Sarah Ferrati (9 December 1909 - 3 March 1982), sometimes spelled Sara Ferrati, was an Italian actress, mainly active on stage.

== Life and career ==
Born in Prato, Ferrati studied acting at the Accademia dei Fidenti in Florence, graduating in 1926. She made her stage debut in 1928 with the theatre company of Luigi Carini. In 1930 she joined the theatre company of husband and wife team Wanda Capodaglio and Uberto Palmarini; serving as both a second leading actress for that company and as the ingénue. In 1931 she led her own company, but it was not a success and disbanded after only a few months.

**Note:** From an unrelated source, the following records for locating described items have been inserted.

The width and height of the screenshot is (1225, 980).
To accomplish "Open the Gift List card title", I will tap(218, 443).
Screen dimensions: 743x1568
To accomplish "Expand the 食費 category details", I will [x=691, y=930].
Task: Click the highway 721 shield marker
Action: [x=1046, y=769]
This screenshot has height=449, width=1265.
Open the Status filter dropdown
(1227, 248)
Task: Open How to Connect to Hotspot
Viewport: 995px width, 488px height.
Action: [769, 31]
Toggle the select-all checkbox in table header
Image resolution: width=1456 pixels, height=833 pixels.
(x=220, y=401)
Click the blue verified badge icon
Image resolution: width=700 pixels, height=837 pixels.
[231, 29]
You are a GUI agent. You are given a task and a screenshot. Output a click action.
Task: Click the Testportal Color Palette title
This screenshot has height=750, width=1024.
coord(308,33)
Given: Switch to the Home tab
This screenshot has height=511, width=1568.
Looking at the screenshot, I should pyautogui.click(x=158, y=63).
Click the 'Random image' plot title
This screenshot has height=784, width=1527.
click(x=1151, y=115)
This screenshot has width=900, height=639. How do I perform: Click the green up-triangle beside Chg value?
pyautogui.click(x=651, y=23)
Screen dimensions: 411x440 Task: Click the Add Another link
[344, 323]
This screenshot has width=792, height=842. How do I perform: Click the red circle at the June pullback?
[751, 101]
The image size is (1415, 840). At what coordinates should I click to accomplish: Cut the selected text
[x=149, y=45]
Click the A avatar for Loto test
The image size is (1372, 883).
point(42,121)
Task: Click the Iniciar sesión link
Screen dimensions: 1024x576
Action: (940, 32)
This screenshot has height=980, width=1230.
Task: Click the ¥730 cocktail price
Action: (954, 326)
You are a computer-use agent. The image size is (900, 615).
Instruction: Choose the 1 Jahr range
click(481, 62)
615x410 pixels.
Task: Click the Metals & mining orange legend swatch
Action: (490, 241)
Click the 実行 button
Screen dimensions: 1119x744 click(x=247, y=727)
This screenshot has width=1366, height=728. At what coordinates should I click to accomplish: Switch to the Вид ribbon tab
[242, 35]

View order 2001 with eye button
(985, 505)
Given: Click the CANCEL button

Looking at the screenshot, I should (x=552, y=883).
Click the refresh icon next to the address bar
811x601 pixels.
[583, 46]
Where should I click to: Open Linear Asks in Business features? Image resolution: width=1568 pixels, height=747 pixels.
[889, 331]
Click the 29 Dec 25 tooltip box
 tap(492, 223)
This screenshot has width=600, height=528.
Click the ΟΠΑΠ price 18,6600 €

Ferrati became a lead actress at the Salone Margherita (Roma) in 1932. She had her breakout working at the Teatro Eliseo in plays directed by Orazio Costa and Ettore Giannini. She worked on stage with prominent directors including Luchino Visconti, Franco Zeffirelli, Giorgio Strehler, Jacques Copeau, Max Reinhardt, Renato Simoni, Gianfranco De Bosio. In 1948 she married the opera singer Luigi Infantino. In the 1950s and 1960s she had an intense television career, working with Vittorio Cottafavi, Anton Giulio Majano, Daniele D'Anza, Silverio Blasi, Sandro Bolchi, Mario Landi, among others. Her last appearance was in 1979, in the Augusto Novelli's comedy play Gallina vecchia.